## Problem to work on
Taking the entries below, transcribe only the lines starting with the one with "This screenshot has height=480, width=990." and going on through the one with "The width and", exactly as written, without the pictures.

## Available records
########

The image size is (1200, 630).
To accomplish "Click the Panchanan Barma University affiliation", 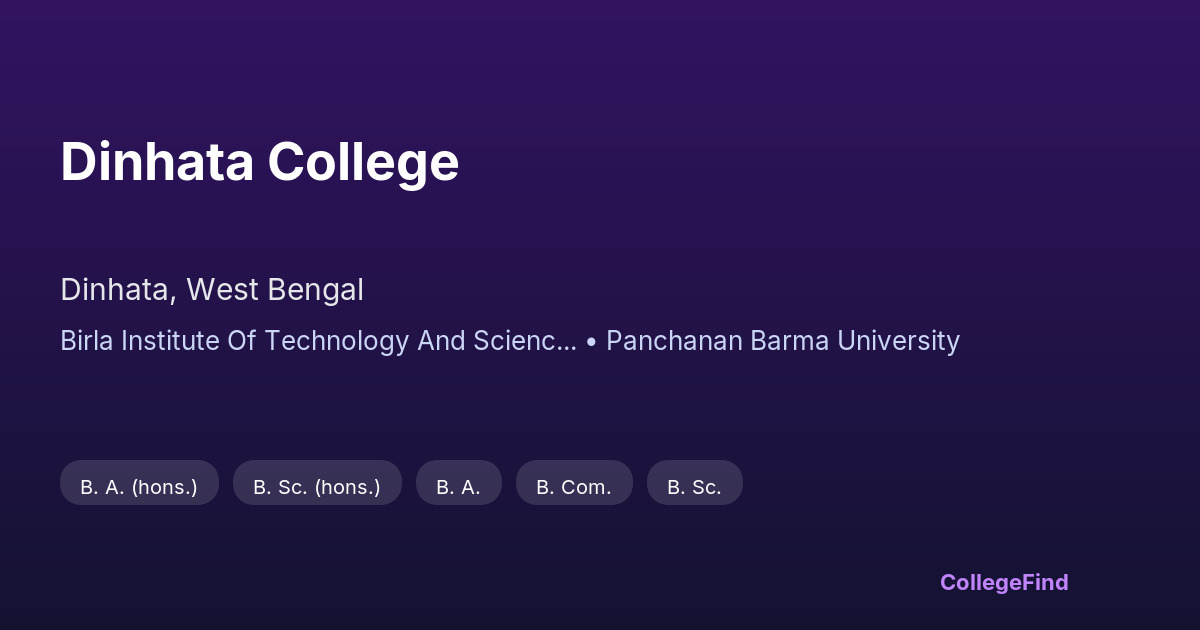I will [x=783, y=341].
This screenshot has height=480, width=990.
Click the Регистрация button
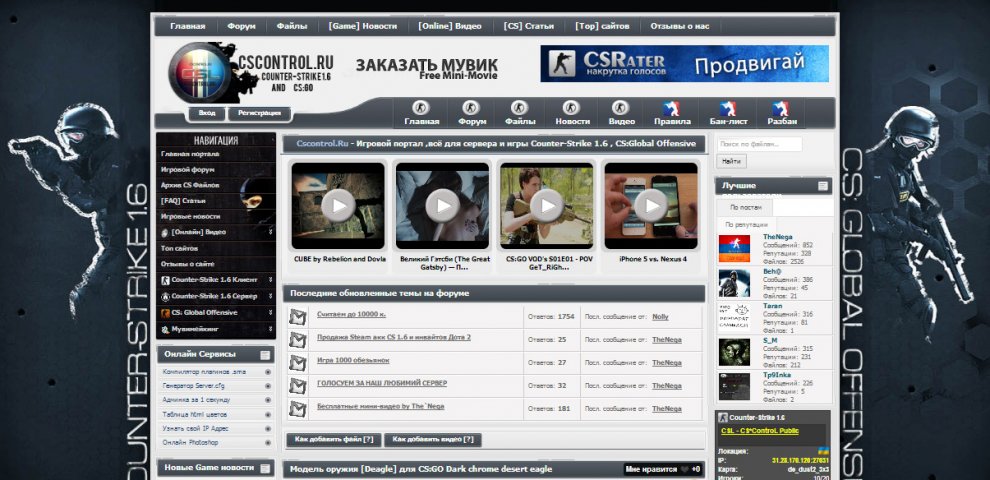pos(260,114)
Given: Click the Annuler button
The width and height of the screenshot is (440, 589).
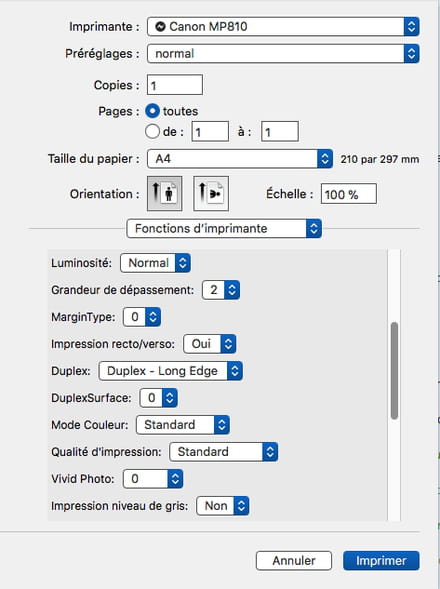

########

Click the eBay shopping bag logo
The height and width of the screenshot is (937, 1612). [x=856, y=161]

########

## Task response
This screenshot has height=480, width=990.
Click the Регистрация button
pos(260,114)
Given: Click the Annuler button
The width and height of the screenshot is (440, 589).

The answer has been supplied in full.